I got curious; some internet searches quickly found the explanation. This is a relatively new feature of the Internet, RFC 5785, published April 2010 (RFC 5785 – Defining Well-Known Uniform Resource Identifiers (URIs)). From the RFC:

“It is increasingly common for Web-based protocols to require the discovery of policy or other information about a host (“site-wide metadata”) before making a request…this memo defines a path prefix in HTTP(S) URIs for these “well-known locations”, “/.well-known/”.”

In this case, the two “well known” files being requested are involved in associating a web site with a native smart phone app. This is a valid feature for a search engine to be interested in: it can list the associated native app on the web page in search results. See this site for a more detailed discussion:
Google bot hits on files ‘apple-app-site-association’ and ‘assetlinks.json’ showing up in Google Webmasters as pages with errors. It’s understandable, then, that Google would be looking for files like these – it’s looking to add connections to native apps to its search results.

Summary

In just the first month that the Curious Prog web site was live, I saw a wide variety of attempts at breaking in to the site or learning information to provide a way to break in, looking for features of WordPress with known vulnerabilities. The above are only examples; there were a lot more attempts. But the examples shown in this post capture the general character of hack attempts on the site:

  • Learning the names of authors on the site by making elementary requests to the site
  • Making requests to xmlrpc.php to run code in the server
  • A brute force attack on “wp-login.php” attempting to discover valid usernames and passwords
  • Looking for stray database backup files which would carry internal information for the site (user names and encrypted password)

Curiosity also led to learning about the “/.well-known” directory (RFC 5785).

What can be done?

What can be done to protect from these attacks?

  • Select long passwords, greater than 8 characters: with more possibilities, it becomes more time consuming to guess passwords via brute force attacks.
  • Make sure that your password isn’t an obvious one (for example, “password”, “123456”, and “letmein”). Brute force attacks will try these on your site! Check a site like Worst, most common passwords for the last 5 years and see if your password is on the list, and change it if so! Follow the advice given for creating passwords on most web sites: combinations of letters and numbers, uppercase and lowercase letters, maybe a sequence of words that are memorable.
  • Uninstall any plugins that aren’t really being used on your site, and any theme other than the theme you’re using. Themes and plugins sometimes have their own bugs that can create open doors for hackers – they’re patched once they’re found, but sometimes some time passes before this initial discovery. So if you have a database plugin installed on your site and aren’t using it any more, uninstall it – remember that database file enumeration attack!
  • Disable vulnerable features that aren’t being used (“xmlrpc.php” and the “/?author=1” and “/wp-json/wp/v2/users” requests). But understand that disabling these features may prevent some features from working (see below for details)
  • Enable daily full backups of your WordPress files and the database. If a hacker does break into your site and does some damage to it (adding spam or links to spam sites) you can have your site restored to a good state from a backup. Many hosting companies offer backup features, and there are database backup plugins available for WordPress, too (but do some research on any backup plugin you’re considering using to make sure that it doesn’t have a security vulnerability that exposes the backed up database to external access as noted above)

Challenges:
1. According to the WordPress security post, why should plugins and themes that aren't in use be uninstalled? Answer in one to three sentences.
2. Decide whether each statement agrees with the WordPress security post. Answer yes or no, and quote the words from the post that decide it.
(a) RFC 5785 was published in April 2010.
(b) The post advises passwords of 8 characters or fewer.
(c) Google requests the two "well known" files so it can add connections to native apps to its search results.
3. Write out the passage from the WordPress security post between "What can be done to" and "that are memorable.", inclusive, without any changes.
The data entries aren't needed here.

[Extracted data entries]
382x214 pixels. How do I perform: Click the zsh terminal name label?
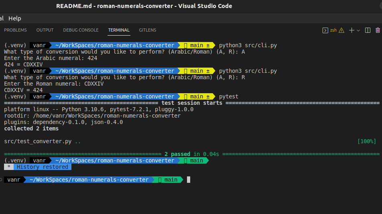click(333, 30)
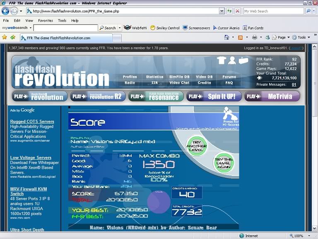Open the Favorites menu
This screenshot has width=318, height=239.
(45, 20)
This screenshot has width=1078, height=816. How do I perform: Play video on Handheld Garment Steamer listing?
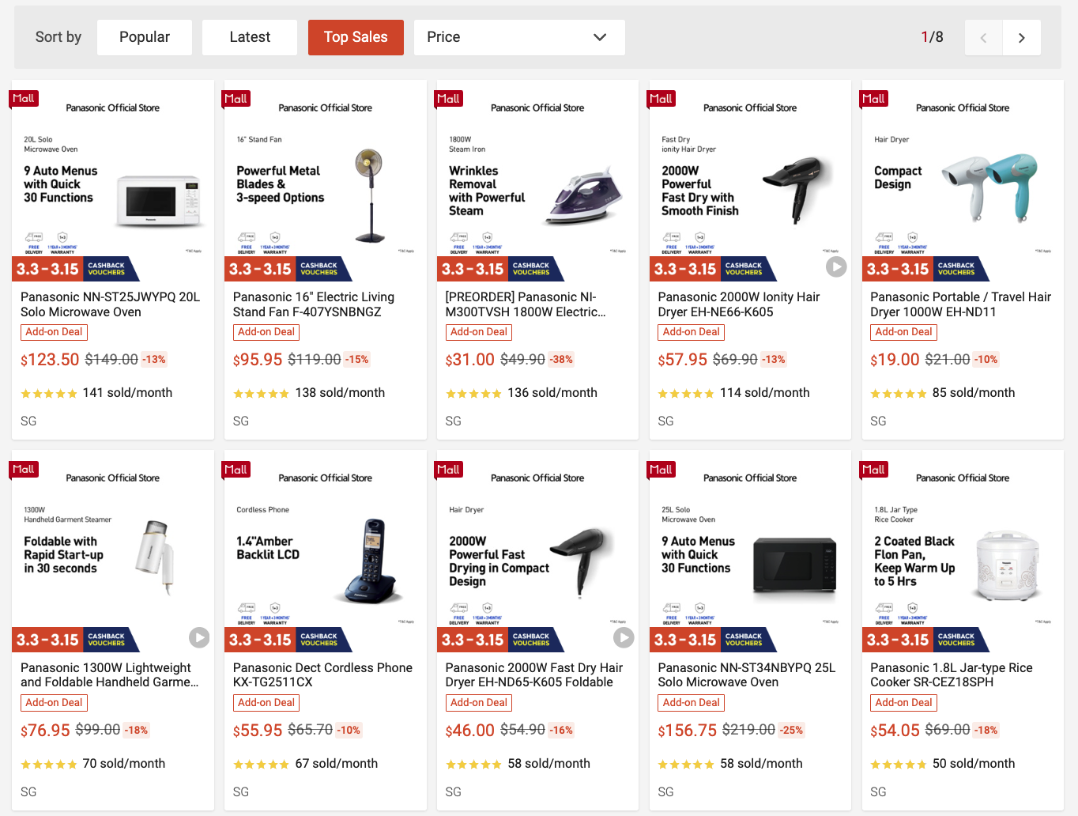click(x=198, y=637)
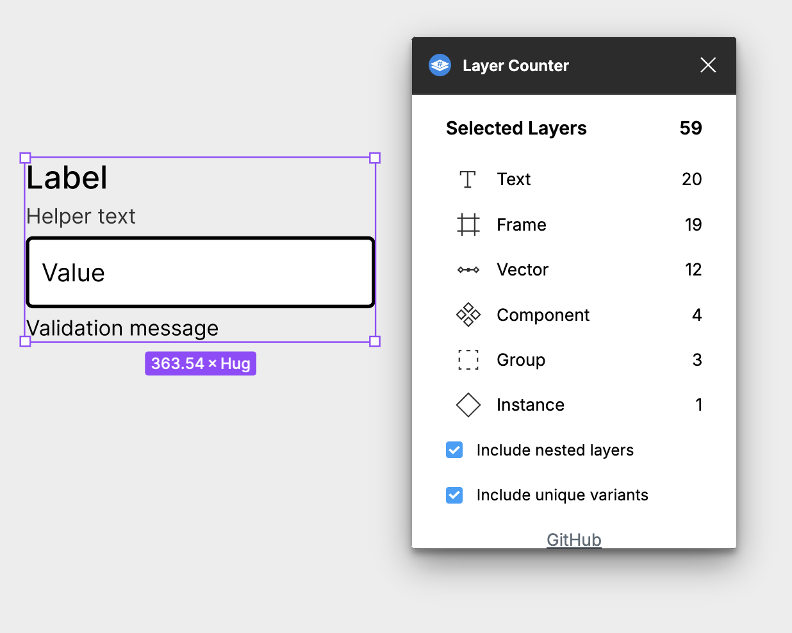The image size is (792, 633).
Task: Click the Text layer type icon
Action: [x=468, y=179]
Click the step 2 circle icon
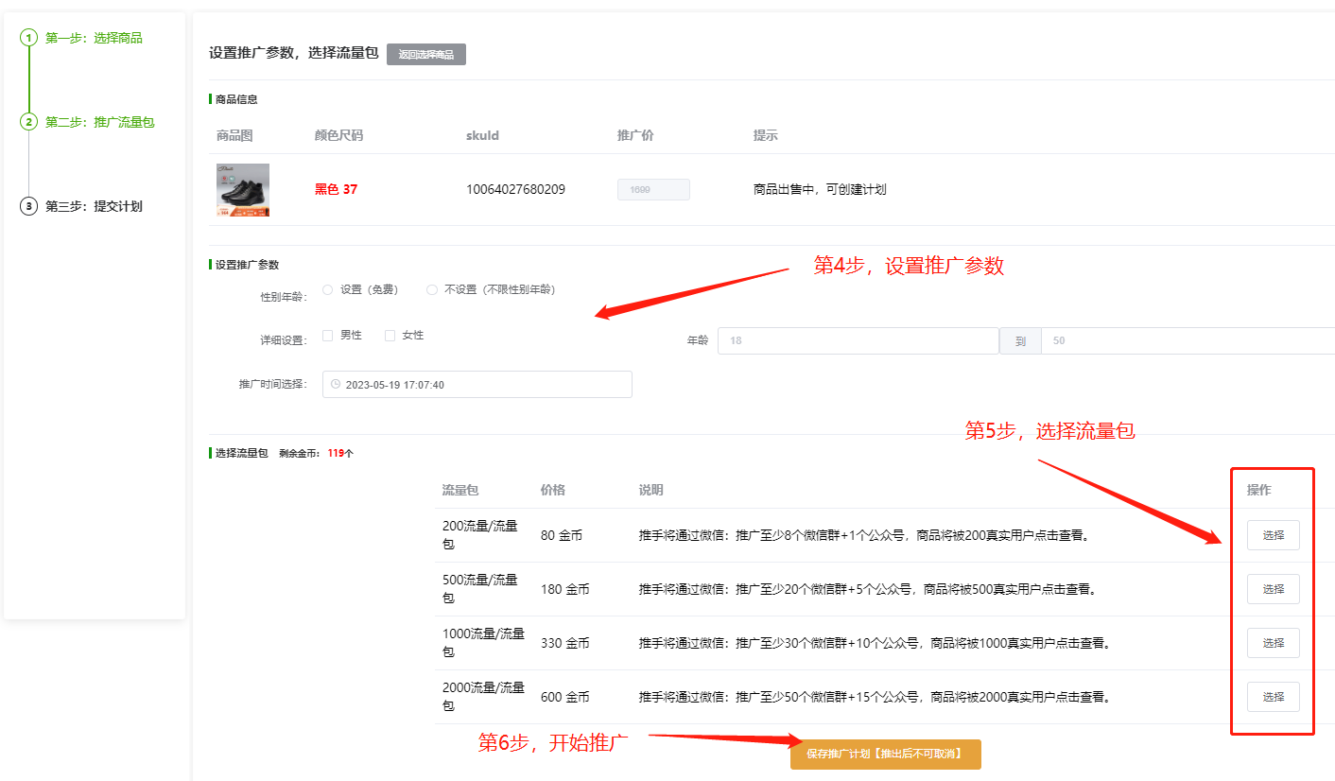1335x781 pixels. point(29,122)
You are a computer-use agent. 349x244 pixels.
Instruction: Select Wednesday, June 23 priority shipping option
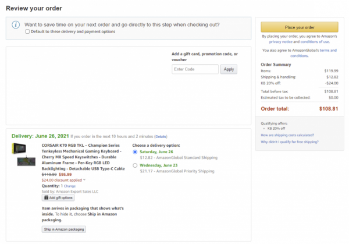click(x=135, y=165)
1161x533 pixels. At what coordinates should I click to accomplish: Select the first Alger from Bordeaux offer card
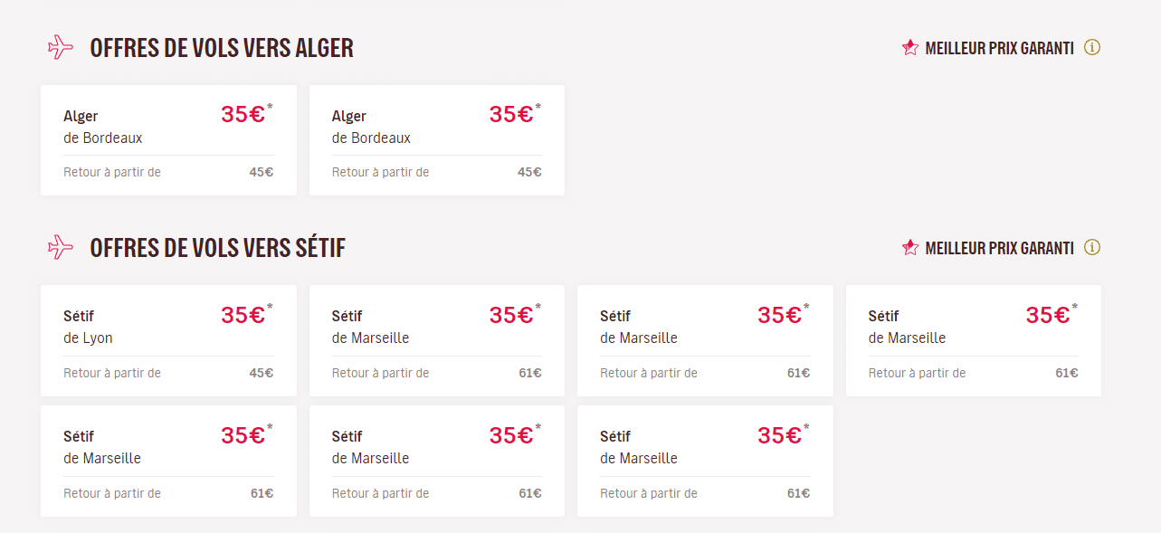[x=167, y=140]
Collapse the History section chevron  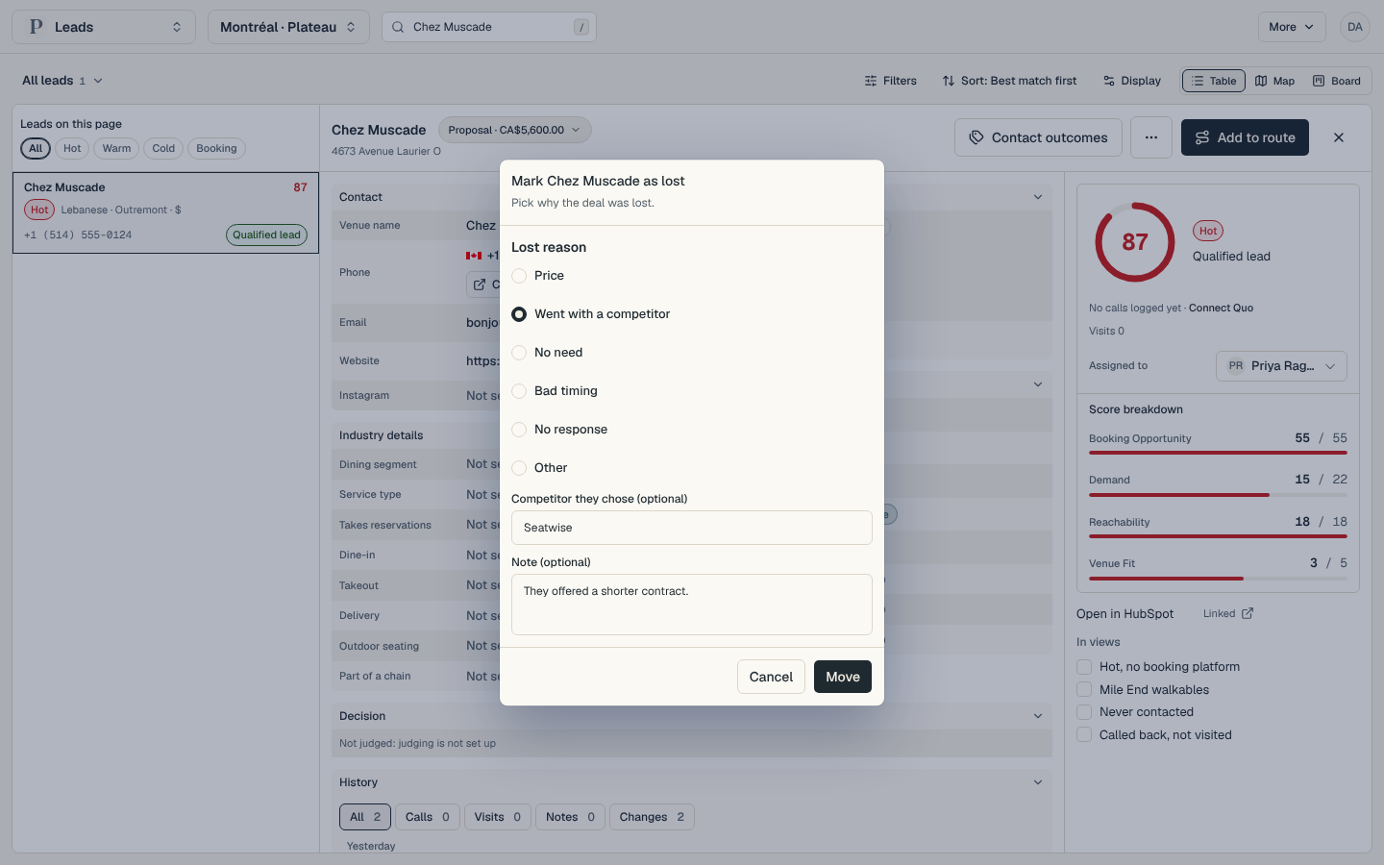(1038, 782)
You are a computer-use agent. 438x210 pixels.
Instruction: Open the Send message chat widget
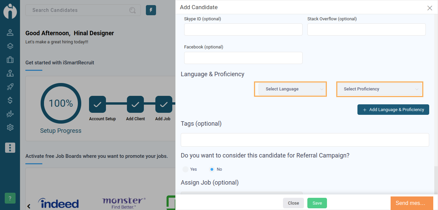click(x=412, y=203)
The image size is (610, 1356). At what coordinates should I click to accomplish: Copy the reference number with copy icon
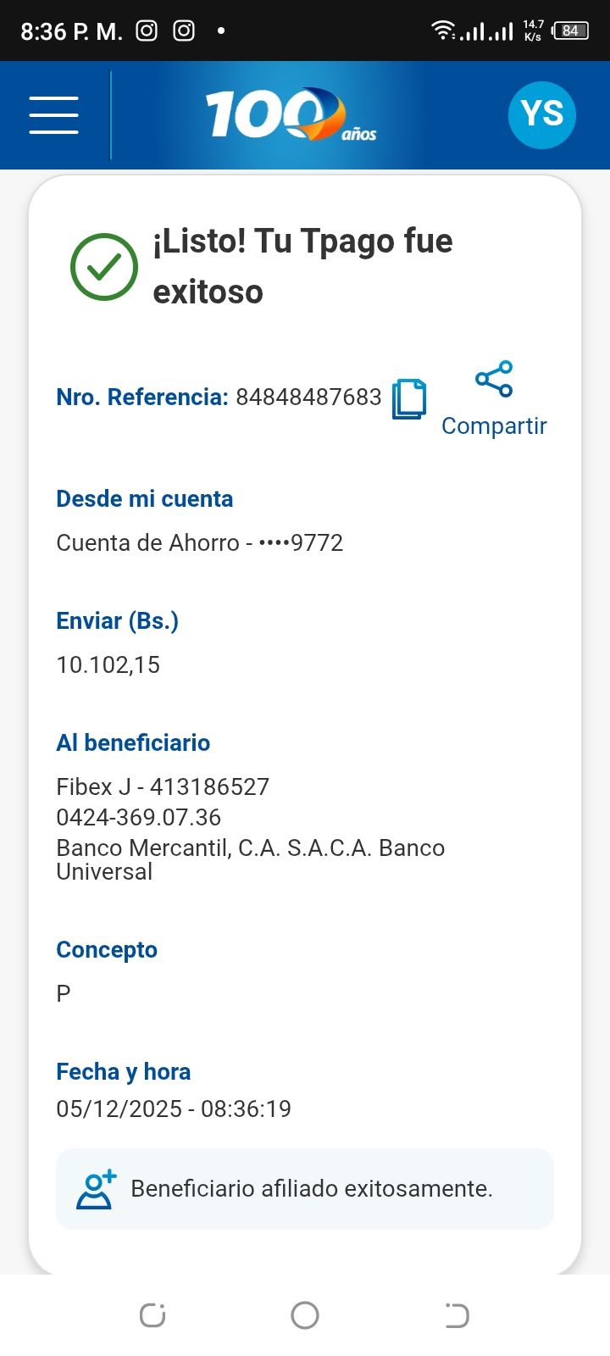click(409, 398)
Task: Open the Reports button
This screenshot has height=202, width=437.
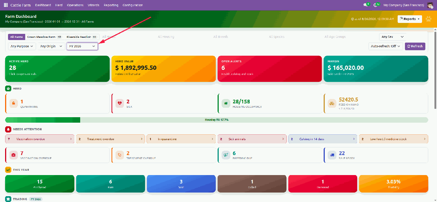Action: coord(410,19)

The replies:
1. Themes and plugins sometimes have their own bugs that can open doors for hackers. These bugs are patched once they're found, but some time may pass before they are first discovered.

2.
(a) Yes: "RFC 5785, published April 2010"
(b) No: "Select long passwords, greater than 8 characters"
(c) Yes: "it’s looking to add connections to native apps to its search results."

3.
What can be done to protect from these attacks?

  • Select long passwords, greater than 8 characters: with more possibilities, it becomes more time consuming to guess passwords via brute force attacks.
  • Make sure that your password isn’t an obvious one (for example, “password”, “123456”, and “letmein”). Brute force attacks will try these on your site! Check a site like Worst, most common passwords for the last 5 years and see if your password is on the list, and change it if so! Follow the advice given for creating passwords on most web sites: combinations of letters and numbers, uppercase and lowercase letters, maybe a sequence of words that are memorable.